▸ RECORDS SUPPLIED
▶
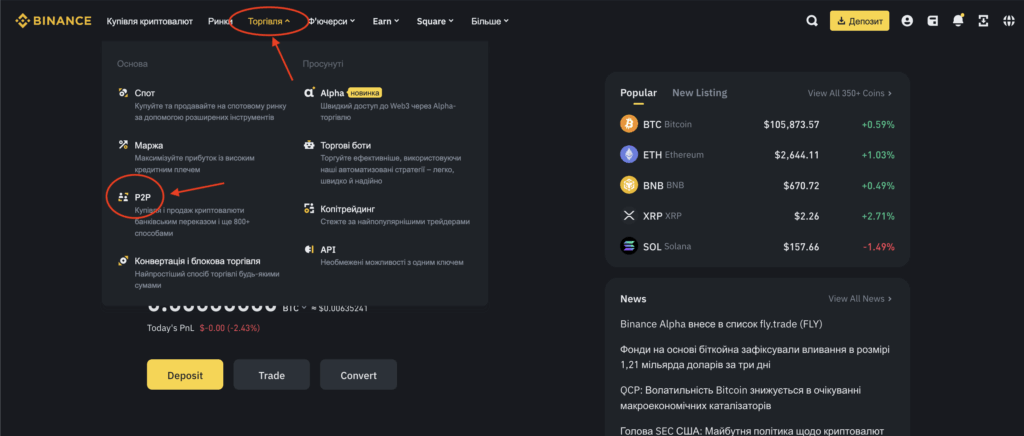Image resolution: width=1024 pixels, height=436 pixels.
Task: Choose Торгові боти menu entry
Action: point(344,145)
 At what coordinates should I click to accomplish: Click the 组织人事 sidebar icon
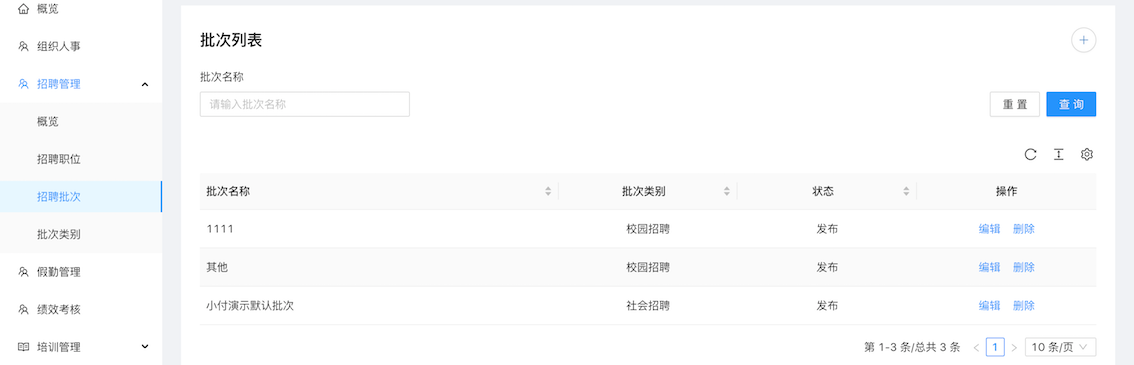[23, 46]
◀
▸ DIRECTIONS FOR THIS TASK
Which lines run from the one containing "At what coordinates" to the end of the data above? Set down those lines exactly, and only those, without any pictures.

▸ OUTPUT OF THE EXERCISE
 At what coordinates should I click to accomplish: Click the 组织人事 sidebar icon
[23, 46]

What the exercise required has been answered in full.